TASK ITEM:
Retype every record exactly as it appears.

+-------+

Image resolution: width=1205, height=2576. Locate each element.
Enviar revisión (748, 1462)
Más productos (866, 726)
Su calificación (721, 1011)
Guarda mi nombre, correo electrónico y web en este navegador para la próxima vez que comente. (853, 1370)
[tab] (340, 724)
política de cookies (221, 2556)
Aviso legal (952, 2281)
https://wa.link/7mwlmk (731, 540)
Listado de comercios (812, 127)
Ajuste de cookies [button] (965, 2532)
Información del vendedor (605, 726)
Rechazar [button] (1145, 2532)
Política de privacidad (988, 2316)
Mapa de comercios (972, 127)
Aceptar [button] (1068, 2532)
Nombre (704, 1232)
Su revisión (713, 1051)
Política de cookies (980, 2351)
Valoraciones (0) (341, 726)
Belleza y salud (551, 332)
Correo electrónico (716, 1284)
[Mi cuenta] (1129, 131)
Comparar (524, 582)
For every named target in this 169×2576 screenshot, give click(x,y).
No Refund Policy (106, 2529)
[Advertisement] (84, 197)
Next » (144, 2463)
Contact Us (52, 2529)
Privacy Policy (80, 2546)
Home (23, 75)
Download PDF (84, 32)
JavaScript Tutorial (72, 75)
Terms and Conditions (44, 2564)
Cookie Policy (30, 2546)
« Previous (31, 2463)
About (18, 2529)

+-------+

SOLVED PROBLEM:
Image resolution: width=1205, height=2576. Locate each element.
Enviar revisión (748, 1462)
Más productos (866, 726)
Su calificación (721, 1011)
Guarda mi nombre, correo electrónico y web en este navegador para la próxima vez que comente. (853, 1370)
[tab] (340, 724)
política de cookies (221, 2556)
Aviso legal (952, 2281)
https://wa.link/7mwlmk (731, 540)
Listado de comercios (812, 127)
Ajuste de cookies [button] (965, 2532)
Información del vendedor (605, 726)
Rechazar [button] (1145, 2532)
Política de privacidad (988, 2316)
Mapa de comercios (972, 127)
Aceptar [button] (1068, 2532)
Nombre (704, 1232)
Su revisión (713, 1051)
Política de cookies (980, 2351)
Valoraciones (0) (341, 726)
Belleza y salud (551, 332)
Correo electrónico (716, 1284)
[Mi cuenta] (1129, 131)
Comparar (524, 582)
For every named target in this 169×2576 screenshot, give click(x,y).
No Refund Policy (106, 2529)
[Advertisement] (84, 197)
Next » (144, 2463)
Contact Us (52, 2529)
Privacy Policy (80, 2546)
Home (23, 75)
Download PDF (84, 32)
JavaScript Tutorial (72, 75)
Terms and Conditions (44, 2564)
Cookie Policy (30, 2546)
« Previous (31, 2463)
About (18, 2529)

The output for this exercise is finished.